The third witness, Ellen Siegel, a nurse from Washington, D.C., said that during the heaviest fire in the camp areas ''we didn't know what was going on.''

''We were sitting in the intensive care unit crouched between walls,'' she said. On Saturday morning, Sept. 18, the 22 foreign members of the staff were ordered to leave the hospital by Phalangist militiamen, the witnesses said. The group walked along Sabra Street in a single file, they said, and two of them, Dr. Ang and Miss Siegel, said they had seen three bodies lying along the way. Both said that the deaths appeared to have occurred only a few hours before. Refugees Lined Up Along Street

Lining both sides of the street, all three testified, were hundreds of Palestinian refugees, mostly women and children, who were being guarded by uniformed militiamen.

''We left the hospital,'' Miss Siegel said. ''As we started down Rue Sabra there was lots of light artillery fire. I ducked. I said, 'We're sitting ducks,' but the soldiers were unaware or not listening or unconcerned. It was like they didn't hear the shots at all.''

Her implication was that the militiamen knew that the gunfire was contained within areas of the camps and was one-sided. Dr. Ang said that as she walked past the refugees ''a woman tried to pass her baby to me to take it across.'' ''I carried the baby for two minutes - I would have taken it,'' she said, but a soldier made her return the child to the mother. Huge Bulldozers Seen

All three witnesses said they saw huge bulldozers knocking down buildings but they disagreed on the number. Miss Siegel said five or six, Dr. Ang said two and Dr. Morris said more than 10.

Miss Siegel said that on one bulldozer she saw the Hebrew letter ''aleph,'' which she said she had learned as a child. Various accounts have said that the bulldozers were used to plow slaughtered bodies into the rubble of the camps and to bring down buildings around the slain.

The Israelis for years had supplied the Christian Phalangists with arms and equipment in their mutual fight against guerrillas of the Palestine Liberation Organization. A question before the commission is whether the earth-moving equipment was supplied to the militiamen by the Israelis and whether Israeli commanders had any idea of what uses it was intended for.

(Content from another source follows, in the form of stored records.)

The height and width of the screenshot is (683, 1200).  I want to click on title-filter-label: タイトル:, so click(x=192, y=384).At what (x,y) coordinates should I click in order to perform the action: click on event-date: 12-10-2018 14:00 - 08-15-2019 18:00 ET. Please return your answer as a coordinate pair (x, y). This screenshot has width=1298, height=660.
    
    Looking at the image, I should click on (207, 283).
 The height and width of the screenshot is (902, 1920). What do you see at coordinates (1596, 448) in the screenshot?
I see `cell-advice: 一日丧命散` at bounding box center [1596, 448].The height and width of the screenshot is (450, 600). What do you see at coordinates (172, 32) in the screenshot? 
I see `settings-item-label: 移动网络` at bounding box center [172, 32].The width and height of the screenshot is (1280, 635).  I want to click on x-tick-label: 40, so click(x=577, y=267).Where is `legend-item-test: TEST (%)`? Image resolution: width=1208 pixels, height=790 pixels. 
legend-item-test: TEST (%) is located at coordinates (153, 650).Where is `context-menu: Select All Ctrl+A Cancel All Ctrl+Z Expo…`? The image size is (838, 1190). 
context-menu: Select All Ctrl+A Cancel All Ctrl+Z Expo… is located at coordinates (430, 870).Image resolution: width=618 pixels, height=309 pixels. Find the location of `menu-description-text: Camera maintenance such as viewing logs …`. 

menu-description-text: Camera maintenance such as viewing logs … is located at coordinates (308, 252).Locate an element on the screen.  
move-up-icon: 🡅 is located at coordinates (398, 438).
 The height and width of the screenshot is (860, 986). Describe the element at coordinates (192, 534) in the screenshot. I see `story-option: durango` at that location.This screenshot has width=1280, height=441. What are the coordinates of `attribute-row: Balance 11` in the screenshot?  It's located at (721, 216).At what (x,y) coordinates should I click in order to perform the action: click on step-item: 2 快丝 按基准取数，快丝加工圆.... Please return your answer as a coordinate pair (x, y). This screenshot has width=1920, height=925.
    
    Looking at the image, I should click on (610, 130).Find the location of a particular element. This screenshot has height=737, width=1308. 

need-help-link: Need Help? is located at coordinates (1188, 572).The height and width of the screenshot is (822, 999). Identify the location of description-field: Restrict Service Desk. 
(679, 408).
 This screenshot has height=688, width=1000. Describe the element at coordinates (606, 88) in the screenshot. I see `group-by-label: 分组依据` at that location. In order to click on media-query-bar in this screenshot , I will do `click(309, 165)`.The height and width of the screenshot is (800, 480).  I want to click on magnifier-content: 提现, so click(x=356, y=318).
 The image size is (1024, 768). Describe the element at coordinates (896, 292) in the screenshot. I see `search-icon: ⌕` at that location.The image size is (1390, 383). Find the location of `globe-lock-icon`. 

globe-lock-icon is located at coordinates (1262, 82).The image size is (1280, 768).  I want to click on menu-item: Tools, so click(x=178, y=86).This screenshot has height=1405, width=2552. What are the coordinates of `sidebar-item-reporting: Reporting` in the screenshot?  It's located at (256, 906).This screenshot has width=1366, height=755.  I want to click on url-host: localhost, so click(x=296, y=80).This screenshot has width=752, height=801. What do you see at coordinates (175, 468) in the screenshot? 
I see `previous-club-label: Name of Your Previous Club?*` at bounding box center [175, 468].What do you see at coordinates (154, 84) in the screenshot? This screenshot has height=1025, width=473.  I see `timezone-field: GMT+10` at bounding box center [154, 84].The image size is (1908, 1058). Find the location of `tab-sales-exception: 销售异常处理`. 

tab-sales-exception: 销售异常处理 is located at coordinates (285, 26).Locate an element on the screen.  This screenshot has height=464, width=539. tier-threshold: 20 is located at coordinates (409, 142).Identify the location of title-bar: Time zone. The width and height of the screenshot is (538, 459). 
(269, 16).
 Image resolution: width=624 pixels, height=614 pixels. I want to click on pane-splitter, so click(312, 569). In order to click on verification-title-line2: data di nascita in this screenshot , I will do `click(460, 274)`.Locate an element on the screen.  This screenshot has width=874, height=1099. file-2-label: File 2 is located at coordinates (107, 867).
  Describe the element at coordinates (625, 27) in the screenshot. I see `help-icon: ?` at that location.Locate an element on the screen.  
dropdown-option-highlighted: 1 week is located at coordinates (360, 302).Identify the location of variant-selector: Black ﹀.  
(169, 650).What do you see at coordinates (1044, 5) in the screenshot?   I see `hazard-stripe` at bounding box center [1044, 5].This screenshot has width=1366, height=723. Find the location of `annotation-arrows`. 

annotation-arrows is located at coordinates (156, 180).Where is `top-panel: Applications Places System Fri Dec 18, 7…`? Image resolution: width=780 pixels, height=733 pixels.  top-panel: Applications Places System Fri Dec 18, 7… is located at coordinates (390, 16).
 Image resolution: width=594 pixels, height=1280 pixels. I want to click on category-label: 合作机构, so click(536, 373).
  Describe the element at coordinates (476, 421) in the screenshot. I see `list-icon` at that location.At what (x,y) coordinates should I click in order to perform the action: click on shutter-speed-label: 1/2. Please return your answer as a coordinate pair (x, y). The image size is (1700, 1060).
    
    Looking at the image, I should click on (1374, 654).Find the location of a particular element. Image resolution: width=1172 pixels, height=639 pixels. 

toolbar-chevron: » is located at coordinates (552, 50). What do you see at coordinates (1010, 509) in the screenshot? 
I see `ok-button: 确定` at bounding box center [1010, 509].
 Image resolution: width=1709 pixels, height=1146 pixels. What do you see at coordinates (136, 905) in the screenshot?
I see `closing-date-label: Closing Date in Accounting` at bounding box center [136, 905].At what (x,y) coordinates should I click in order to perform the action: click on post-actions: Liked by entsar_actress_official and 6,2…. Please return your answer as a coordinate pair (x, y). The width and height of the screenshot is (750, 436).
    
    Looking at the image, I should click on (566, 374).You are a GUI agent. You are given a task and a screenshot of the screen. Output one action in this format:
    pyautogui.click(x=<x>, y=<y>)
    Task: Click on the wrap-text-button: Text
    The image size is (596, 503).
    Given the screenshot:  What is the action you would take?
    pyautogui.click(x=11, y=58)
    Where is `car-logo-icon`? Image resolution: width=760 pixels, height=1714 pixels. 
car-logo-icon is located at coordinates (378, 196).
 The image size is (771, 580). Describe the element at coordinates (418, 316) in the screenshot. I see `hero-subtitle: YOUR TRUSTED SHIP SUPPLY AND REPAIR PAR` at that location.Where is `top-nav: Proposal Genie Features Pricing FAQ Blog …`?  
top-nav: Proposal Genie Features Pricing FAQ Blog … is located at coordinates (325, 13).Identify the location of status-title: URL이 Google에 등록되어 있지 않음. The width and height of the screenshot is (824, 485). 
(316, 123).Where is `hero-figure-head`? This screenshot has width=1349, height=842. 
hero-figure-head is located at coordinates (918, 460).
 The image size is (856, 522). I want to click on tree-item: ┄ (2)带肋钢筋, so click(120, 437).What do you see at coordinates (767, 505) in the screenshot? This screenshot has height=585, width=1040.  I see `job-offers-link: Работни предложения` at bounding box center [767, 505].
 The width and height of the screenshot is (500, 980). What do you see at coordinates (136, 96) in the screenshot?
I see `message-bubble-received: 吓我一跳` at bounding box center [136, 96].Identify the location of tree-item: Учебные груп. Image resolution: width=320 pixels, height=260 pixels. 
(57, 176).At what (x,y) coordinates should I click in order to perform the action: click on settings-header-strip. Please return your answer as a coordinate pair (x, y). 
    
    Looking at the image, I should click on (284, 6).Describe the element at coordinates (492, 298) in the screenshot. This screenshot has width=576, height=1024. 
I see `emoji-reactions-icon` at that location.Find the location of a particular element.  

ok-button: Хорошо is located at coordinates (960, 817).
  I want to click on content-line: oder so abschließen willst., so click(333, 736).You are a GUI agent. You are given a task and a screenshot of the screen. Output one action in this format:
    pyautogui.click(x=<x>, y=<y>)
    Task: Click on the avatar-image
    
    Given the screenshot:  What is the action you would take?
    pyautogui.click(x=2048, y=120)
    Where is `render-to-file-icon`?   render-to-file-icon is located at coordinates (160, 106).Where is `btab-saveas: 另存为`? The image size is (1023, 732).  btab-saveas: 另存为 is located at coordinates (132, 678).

A uniformed Phalangist woman, two of the witnesses said, berated the medical staff, saying, as Dr. Ang put it, ''How dare you, a Christian, work with Palestinians.''

Outside the camp area, the medical personnel were turned over to Israeli forces, who were then occupying West Beirut in the aftermath of the assassination of President-elect Bashir Gemayel. The Israelis took them to the American Embassy.

The dimensions of what had occurred around them became known late Saturday.


 'Justice Must Be Done'

''Justice must be done,'' Miss Siegel said as she concluded her testimony. ''Justice will be done,'' said Aharon Barak, a Supreme Court justice, one of the inquiry panel members. The other two members of the panel are Israel's Chief Justice, Yitzhak Kahan, and Yona Efrat, a retired major general. The panel was set up under a 1968 Israeli law after initial resistance from the Government of Prime Minister Menachem Begin. The commission has subpoena powers and can, if it wishes, require witnesses to take an oath. In some cases, the commission has not administered oaths. Perjury charges are possible under oath if it is proved that a witness lied.

The panel has no prosecutory powers but its findings are expected to have sufficient influence to lead to possible resignations and dismissals.